Avoiding Legal Trouble

Dos And Don'ts When Pursuing A Defective Product Claim

If you have been injured by a product that you believe to be defective, you may want to pursue a defective product liability claim against the company that makes the product. In doing so, you can recover funds to cover your medical expenses, the cost of the product, and even any wages you missed out on as a result of injuries that the product caused. However, pursuing a product liability claim can be complicated. To increase your chances of success, follow these dos and don'ts.

Do: Save all paperwork related to the product.

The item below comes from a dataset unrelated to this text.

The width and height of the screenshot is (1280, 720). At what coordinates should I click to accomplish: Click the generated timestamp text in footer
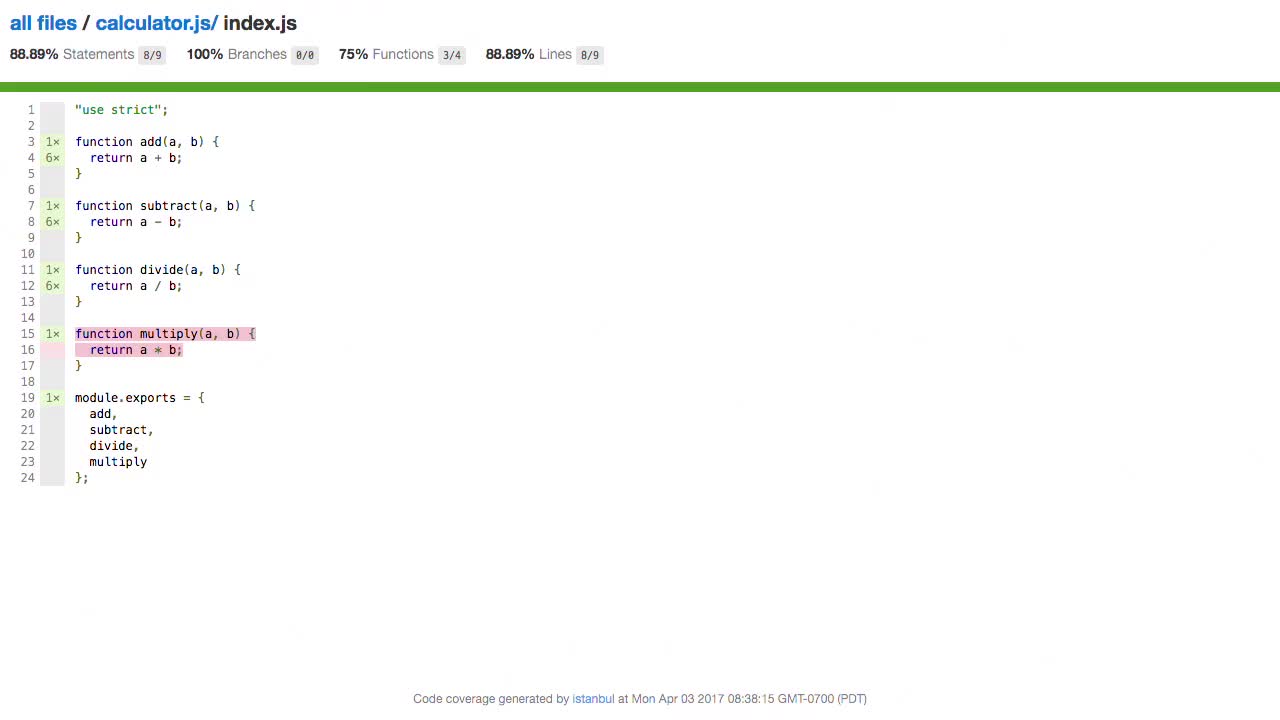pos(740,698)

This includes everything from the receipt, to the product package, to the email responses the company sent when you first complained about the product. Digital copies are great, but make sure you print out copies, too. You don't want needed documentation to go missing if someone hacks into your cloud account or a hosting company has security issues.

Don't: Call and threaten to sue.

In fact, don't communicate with the company at all if you intend to file a lawsuit. You would not want to say something that may unintentionally result in you accepting fault for the product failure. Leave any and all communications with the company to your lawyer. Your lawyer may instruct you to send certain emails or letters, but you should only do this under their direct instruction.

Do: Hire an experienced, specialized attorney.

Defective product liability claims are a rather specialized, nuanced type of lawsuit. If you hire a general attorney, they probably won't have a lot of experience in this field, so they may not grant you the best representation. Instead, look for a lawyer who has specific experience working in product liability. They will be able to come up with the best angle for your case, ensuring you win -- and win the amount you deserve.

Don't: Be opposed to a class action lawsuit.

If you have had trouble with a certain product, there is a good chance that others have had the same or similar problem. Your attorney may be familiar with people who have had these same problems, or they might reach out and try to find these individuals. If there are others willing to file a claim against the company, you may end up as a part of a class action lawsuit in which a big group of you sue the company that made the defective product. Class action lawsuits tend to be taken more seriously by the court, so do not be opposed to this route if your attorney suggests it.